◆ Data extracted from a collection ◆
------------

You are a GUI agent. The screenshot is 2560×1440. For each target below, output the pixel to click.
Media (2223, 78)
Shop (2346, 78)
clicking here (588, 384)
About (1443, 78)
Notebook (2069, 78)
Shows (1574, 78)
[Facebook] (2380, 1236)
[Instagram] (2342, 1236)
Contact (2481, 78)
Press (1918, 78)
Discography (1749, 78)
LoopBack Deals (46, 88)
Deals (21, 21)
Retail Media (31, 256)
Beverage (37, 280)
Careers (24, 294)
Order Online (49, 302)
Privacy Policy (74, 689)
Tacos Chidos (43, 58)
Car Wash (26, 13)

------------

Produce an exact repeat of the lines from the one containing "Press (1918, 78)" through the last line of the data, and nothing more.

◆ Answer to the problem ◆
Press (1918, 78)
Discography (1749, 78)
LoopBack Deals (46, 88)
Deals (21, 21)
Retail Media (31, 256)
Beverage (37, 280)
Careers (24, 294)
Order Online (49, 302)
Privacy Policy (74, 689)
Tacos Chidos (43, 58)
Car Wash (26, 13)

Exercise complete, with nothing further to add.